Build 2016: What Microsoft could possibly present this year?

We’re already down through the first quarter of the calendar year 2016. This month, we’ve seen Google announce Android N, Apple launch a new smaller smartphone. But what about Microsoft? Well, Build 2016 is here. The annual conference of the world’s largest software maker happens around this time every year. And there’s lots to expect.

We’re already down through the first quarter of the calendar year 2016. This month, we’ve seen Google announce Android N, Apple launch a new, smaller smartphone. But what about Microsoft? Well, Build 2016 is here. The annual conference of the world’s largest software maker happens around this time every year. And there’s lots to expect.

Windows 10 to take shape
Remember when Windows 8 was launched and many complained it was half-baked? In a way, we all knew Windows 10 was the biggest software launch for Microsoft. It was supposed to change the way Windows users interfaced with their operating system. Features such as Continuum seemed future ready.


The difference between Windows 8 and Windows 10 could be summed up with the return of the Start button. Microsoft certainly listened to its customer base. It worked with the large developer and fan community, taking feedback and incorporating as much as possible. If Windows 10 was indeed supposed to be its most important release, then it certainly needs to gather some ‘steam.’ Here's a video that sheds light on the direction of tile notifications in Windows 10.

The tiled menu that we first saw in Windows 8, and has continued to Windows 10, was expected to be interactive.
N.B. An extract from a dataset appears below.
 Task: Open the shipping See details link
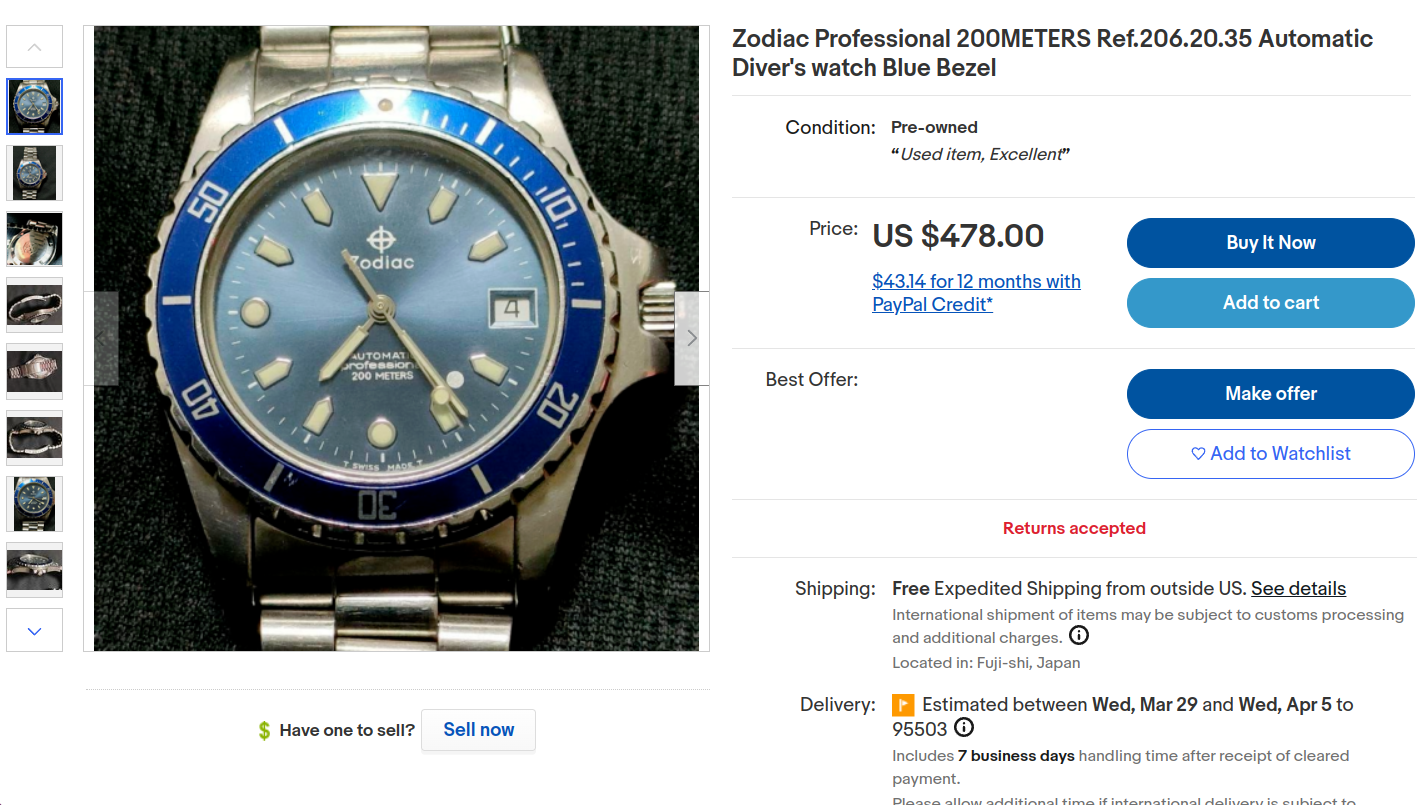[1298, 589]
What it ended up becoming was a refreshing UI. Beauty surpassed the potential of the refreshing UI. According to the schedule for the upcoming Build 2016 that is set to occur the coming week, Live tiles are ‘evolving with two highly requested surprises.’

Developer, developer, developer!
There’s been a remarkable shift in the approach that Microsoft has taken towards the open source community. Among the areas to be highlighted at Build are open source applications on the Azure cloud service, and key APIs and platforms such as .NET being available for the open source developer community.

So what if Windows isn’t a dominating mobile operating system? Windows still rules among computing devices. Windows is still the dominating part of the audience that matters. In effect, the vast developer community that works on Microsoft technologies could soon use their existing skills to effortlessly target additional operating systems and platforms via tools such as Xamarin and Windows bridge for iOS and probably even Android.

This is probably the most important area around which we expect Microsoft to make some significant announcements. For one, in line with the core philosophy of uniformity across platforms and form factors, there’s been a lot of active interest around the Universal Windows Platform (UWP).

UWP was introduced in Windows 8. However, with Windows 10, Microsoft made it easier for developers to build cross-device applications and games, with a single API. Up until now, gaming was either on Windows OS for PC, or on Windows Phone, or on the Xbox gaming console.

The idea of UWP was to offer a common platform, letting developers develop device agnostic apps that would work on any platform, be it phone, PC or Xbox. In addition, tools such as Monogame, and others that Microsoft has inherited via the Tamarin acquisition, makes it easier for developers to create rich and engaging cross platform games for touch devices and deliver them across platforms including iOS, Android, PlayStation Mobile and Linux.

When Satya Nadella took over as the chief of Microsoft, he laid out the vision for an all-new Microsoft. In doing so, Nadella highlighted one unifying platform, and one unifying experience.

The idea of a unifying experience stresses on a mobile-ready, cloud-ready infrastructure. And given the emphasis on mobile devices, there could very well be a series of announcements around tools to create more engaging applications and games for mobile devices. Emphasis is bound to lie on content, entertainment and productivity on mobility devices.

Internet of Things
This one's a no-brainer. It’s the buzzword of our times. If yesterday belonged to cloud and mobile, today belongs to IoT. Every wearable, every gadget, every consumer electronic device is moving towards the IP topology and getting connected to the web. Microsoft is also very closely looking at IoT to further its reach. Currently Azure is a very important component of Microsoft's business.

Enabling applications and connectivity across multiple devices or, simply put, dedicated networks, is probably the best thing to happen to Azure. And we expect Microsoft to jump at the opportunity with both hands wide open. Not only is it competing with Amazon and Google, in the infrastructure and platform space, it is also reshaping and realigning itself in a changing time when the industry is taking the leap of faith to move from traditional IT setups to adapt the cloud and mobile delivery of critical data for consumers, and the enterprise.

This one is certainly eye candy! HoloLens has mesmerized Microsoft fans and the tech community as a whole. Over the past couple of years, Facebook has gained significant traction and attention around virtual reality with the Oculus Rift virtual reality headset.

Similarly, smartphone companies including Samsung and HTC have significant interests with virtual reality. Hololens by Microsoft is targeted as a mixed reality platform that aims to involve a mix of virtual and augmented reality to deliver richer experiences. Recently, Alex Kipman, Technical Fellow at the Operating Systems Group at Microsoft demonstrated the HoloLens in all its glory.